We spoke above of the value of cats in medicine amongst the ancients; in conclusion, we beg leave to extract a receipt for catching fish, from a very old collection called "The Young Angler's Delight." It is so old indeed that it was evidently published before fishing became the gentle craft; so all anglers of nice susceptibilities had better accept this warning, or at all events not read it "fasting." It gives us no very elevated view of the humanity of our forefathers, and may well serve to finish our enumeration of a cat's good qualities. "Smother a cat to death," says this remorseless author; "then bleed him, and having flea'd and paunched him, roast him on a spit without larding; keep the dripping to mix with the yolks of effs, and an equal quantity of oil of spikenard; mix these well together, and anoint your line, hook, or bait therewith, and you will find 'em come to your content."
W.


EXPLODED SUPERSTITIONS.


It is a comfort to think that we are wiser than our ancestors. The mortification of knowing what fools they were is amply compensated by the sense of our own superior enlightenment. How long is it since we hung our last witch? It is said that there are obscure country districts where the schoolmaster has not yet penetrated—in which reputed witches may still be found. Are there yet haunted houses in the metropolis, gloomy and untenanted? There are still doubtless the remains, here and there, of the current and almost universal beliefs of an age whose departing shadows still linger.

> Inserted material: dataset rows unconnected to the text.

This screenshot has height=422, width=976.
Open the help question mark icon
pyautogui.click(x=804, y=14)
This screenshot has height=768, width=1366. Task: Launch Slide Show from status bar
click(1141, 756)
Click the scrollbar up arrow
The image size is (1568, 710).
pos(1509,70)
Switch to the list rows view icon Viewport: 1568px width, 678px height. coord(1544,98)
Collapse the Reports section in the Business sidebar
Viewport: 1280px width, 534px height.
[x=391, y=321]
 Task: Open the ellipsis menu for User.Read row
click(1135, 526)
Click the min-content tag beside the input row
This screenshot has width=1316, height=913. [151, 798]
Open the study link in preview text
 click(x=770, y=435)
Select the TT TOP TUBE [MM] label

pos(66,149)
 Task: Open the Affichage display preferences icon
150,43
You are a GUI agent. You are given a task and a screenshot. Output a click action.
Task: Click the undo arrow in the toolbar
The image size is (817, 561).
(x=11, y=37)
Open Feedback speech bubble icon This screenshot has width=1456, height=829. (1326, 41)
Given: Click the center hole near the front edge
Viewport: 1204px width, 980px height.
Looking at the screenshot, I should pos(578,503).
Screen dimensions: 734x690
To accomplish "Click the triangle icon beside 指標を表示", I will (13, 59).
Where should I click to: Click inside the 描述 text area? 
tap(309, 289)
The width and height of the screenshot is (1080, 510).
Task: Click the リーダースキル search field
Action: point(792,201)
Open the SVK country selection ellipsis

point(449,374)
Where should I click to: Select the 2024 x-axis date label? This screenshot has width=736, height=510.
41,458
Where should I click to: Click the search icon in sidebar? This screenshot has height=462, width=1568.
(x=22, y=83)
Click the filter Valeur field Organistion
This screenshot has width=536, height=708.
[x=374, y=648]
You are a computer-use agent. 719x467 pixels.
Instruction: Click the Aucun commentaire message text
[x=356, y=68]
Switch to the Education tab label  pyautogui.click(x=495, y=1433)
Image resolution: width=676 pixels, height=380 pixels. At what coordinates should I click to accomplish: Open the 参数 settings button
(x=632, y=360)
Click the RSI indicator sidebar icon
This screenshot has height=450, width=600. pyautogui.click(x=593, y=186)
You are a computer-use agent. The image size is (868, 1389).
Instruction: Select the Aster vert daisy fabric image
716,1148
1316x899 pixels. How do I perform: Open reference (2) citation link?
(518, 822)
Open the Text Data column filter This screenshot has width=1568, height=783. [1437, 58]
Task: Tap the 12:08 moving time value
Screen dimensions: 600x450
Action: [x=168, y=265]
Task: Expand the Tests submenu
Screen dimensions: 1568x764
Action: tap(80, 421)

One of the most general, cherished and persistent of English superstitions, was the belief in the supernatural power of our monarchs to cure certain diseases. For centuries few Englishmen, learned or ignorant, doubted that the touch of the hand of his king or queen was a sovereign remedy for the scrofula, which was therefore called the king's evil, it being the evil the king had most certain power to cure.

For a period of seven centuries—from Edward the Confessor to Queen Anne—the sovereigns of England were accustomed, at stated seasons and with solemn ceremonies, to heal their subjects of loathsome and otherwise often incurable diseases, by the laying on of hands and prayer; and the most distinguished physicians, far from being incredulous of the existence of this kingly power, were employed in sending proper patients to the sovereign, and in recording the marvellous cures. Are we to infer that kings, the greatest and best who ever ruled England, combined with her ablest physicians to gull an ignorant public, or must we come to the conclusion that all were alike deceived?

The early English writers, as may naturally be supposed, make frequent allusions to miracles. Shakespeare, from whose comprehensive genius and "copious industry" few things escaped, does not lose the opportunity to give a graphic description of this standing proof of the Divine right of kings. We have the modus operandi most accurately given in "Macbeth," act iv., scene 3:

Malcolm.Comes the king forth, I pray you?
Doctor. Ay, sir; there are a crew of wretched souls,
That stay his cure: their malady convinces
The great assay of art; but, at his touch,
Such sanctity hath Heaven given his hand,
They presently amend.
Malcolm. I thank you, doctor.[Exit Doctor.
Macduff. What's the disease he means?